Les spécialistes de l’évolution humaine l’ont déjà montré lors de précédentes études : avoir des frères et sœurs aînés peut se révéler un véritable atout pour le petit d’homme, qui voit ainsi ses chances de survie augmenter. Aucune étude ne s’était cependant penchée sur les effets à long terme de cette fratrie sur le destin des individus et notamment sur leur succès reproducteur.
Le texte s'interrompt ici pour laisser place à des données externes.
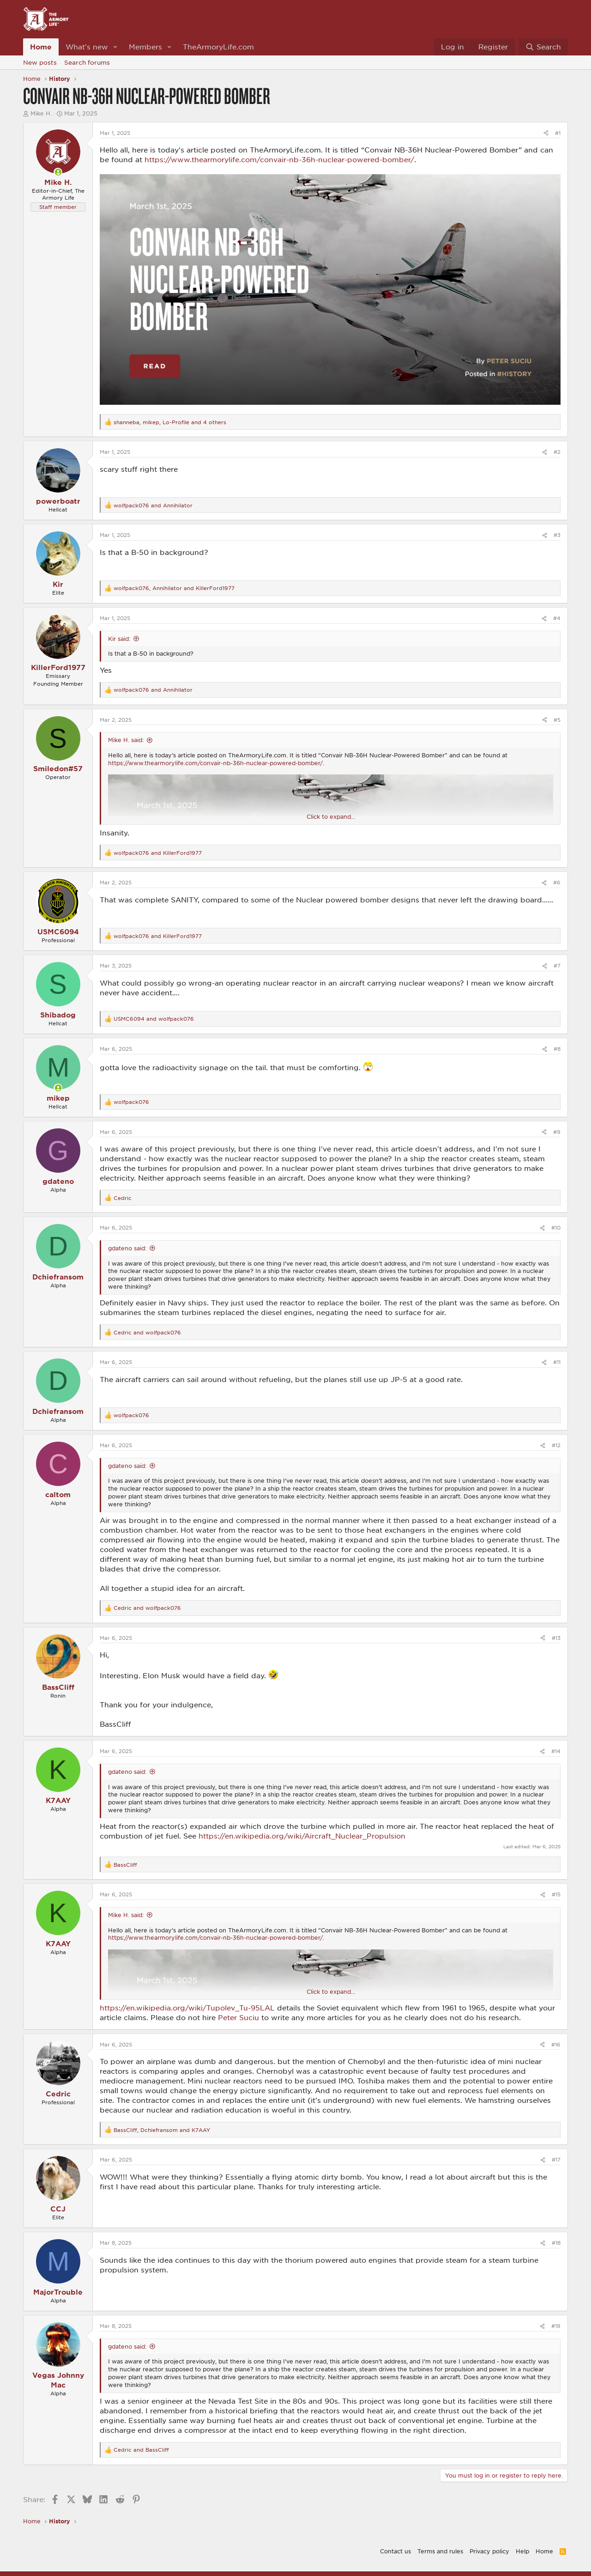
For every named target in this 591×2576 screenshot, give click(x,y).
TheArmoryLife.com (218, 47)
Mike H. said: (126, 739)
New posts (40, 62)
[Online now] (58, 172)
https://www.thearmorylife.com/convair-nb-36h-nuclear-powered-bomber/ (279, 159)
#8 (557, 1049)
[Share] (546, 133)
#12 (556, 1445)
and (153, 505)
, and (174, 588)
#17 (556, 2159)
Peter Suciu (238, 2017)
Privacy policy (489, 2551)
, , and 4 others (170, 422)
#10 (556, 1227)
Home (41, 47)
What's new (87, 47)
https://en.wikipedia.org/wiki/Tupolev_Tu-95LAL (187, 2008)
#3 (557, 535)
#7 (557, 965)
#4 (557, 618)
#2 (557, 452)
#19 (556, 2326)
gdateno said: (127, 1248)
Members (145, 47)
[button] (115, 46)
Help (522, 2551)
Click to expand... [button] (331, 816)
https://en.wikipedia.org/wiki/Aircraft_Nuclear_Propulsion (302, 1836)
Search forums (87, 62)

Une première que viennent de réaliser des chercheurs de l’Institut de l’évolution de Montpellier en partenariat avec l’université de Sheffield, au Royaume-Uni. Pour ce faire, les chercheurs ont analysé les généalogies fournies par différents registres paroissiaux de la Finlande des 18e et 19e siècles – soit un échantillon de plus de 20.000 individus.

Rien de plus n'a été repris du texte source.